» Data records
§ §
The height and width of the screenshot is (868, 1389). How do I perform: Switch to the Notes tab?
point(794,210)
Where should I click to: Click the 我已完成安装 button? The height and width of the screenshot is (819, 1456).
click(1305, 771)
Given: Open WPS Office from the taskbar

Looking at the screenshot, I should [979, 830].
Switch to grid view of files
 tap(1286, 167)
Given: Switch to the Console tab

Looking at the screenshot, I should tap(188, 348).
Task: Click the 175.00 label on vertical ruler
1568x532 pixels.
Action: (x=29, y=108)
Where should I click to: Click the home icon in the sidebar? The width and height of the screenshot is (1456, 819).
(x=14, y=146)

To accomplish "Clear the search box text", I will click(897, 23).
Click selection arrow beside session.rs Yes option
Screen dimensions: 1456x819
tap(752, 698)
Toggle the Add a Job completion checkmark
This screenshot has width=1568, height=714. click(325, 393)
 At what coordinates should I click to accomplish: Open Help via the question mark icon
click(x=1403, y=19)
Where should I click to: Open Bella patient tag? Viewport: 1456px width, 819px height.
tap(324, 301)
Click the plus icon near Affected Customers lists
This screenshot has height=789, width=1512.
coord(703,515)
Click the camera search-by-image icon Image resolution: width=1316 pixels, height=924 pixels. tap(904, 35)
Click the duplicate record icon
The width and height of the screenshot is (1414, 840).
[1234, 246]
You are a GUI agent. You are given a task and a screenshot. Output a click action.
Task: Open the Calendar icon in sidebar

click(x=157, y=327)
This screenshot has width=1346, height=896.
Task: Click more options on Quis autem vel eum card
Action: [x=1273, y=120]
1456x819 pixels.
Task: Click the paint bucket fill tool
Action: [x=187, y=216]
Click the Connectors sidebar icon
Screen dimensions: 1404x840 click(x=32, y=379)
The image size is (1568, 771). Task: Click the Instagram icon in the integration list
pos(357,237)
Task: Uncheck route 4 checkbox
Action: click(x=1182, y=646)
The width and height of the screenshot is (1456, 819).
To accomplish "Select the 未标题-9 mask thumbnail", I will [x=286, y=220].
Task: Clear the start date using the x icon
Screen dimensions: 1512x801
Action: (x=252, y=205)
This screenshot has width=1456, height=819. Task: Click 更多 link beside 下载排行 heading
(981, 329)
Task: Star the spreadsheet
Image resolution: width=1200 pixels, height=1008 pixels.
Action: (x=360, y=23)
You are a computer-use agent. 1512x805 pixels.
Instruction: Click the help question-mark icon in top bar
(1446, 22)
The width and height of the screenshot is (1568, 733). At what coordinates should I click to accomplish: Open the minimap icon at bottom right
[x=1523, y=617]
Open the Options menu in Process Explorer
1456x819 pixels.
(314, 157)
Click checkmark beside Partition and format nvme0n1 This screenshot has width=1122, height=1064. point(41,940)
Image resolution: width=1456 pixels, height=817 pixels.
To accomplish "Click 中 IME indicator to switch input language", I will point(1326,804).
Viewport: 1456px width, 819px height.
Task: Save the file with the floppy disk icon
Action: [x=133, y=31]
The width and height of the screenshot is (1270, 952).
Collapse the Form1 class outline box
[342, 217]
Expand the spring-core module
§ §
» Task brief
Your output should be the lines from the one with "This screenshot has width=1456, height=819." through the end of the records above, copied exactly.

» Output
This screenshot has width=1456, height=819. Task: Click 更多 link beside 下载排行 heading
(981, 329)
Task: Star the spreadsheet
Image resolution: width=1200 pixels, height=1008 pixels.
Action: (x=360, y=23)
You are a computer-use agent. 1512x805 pixels.
Instruction: Click the help question-mark icon in top bar
(1446, 22)
The width and height of the screenshot is (1568, 733). At what coordinates should I click to accomplish: Open the minimap icon at bottom right
[x=1523, y=617]
Open the Options menu in Process Explorer
1456x819 pixels.
(314, 157)
Click checkmark beside Partition and format nvme0n1 This screenshot has width=1122, height=1064. point(41,940)
Image resolution: width=1456 pixels, height=817 pixels.
To accomplish "Click 中 IME indicator to switch input language", I will point(1326,804).
Viewport: 1456px width, 819px height.
Task: Save the file with the floppy disk icon
Action: [x=133, y=31]
The width and height of the screenshot is (1270, 952).
Collapse the Form1 class outline box
[342, 217]
Expand the spring-core module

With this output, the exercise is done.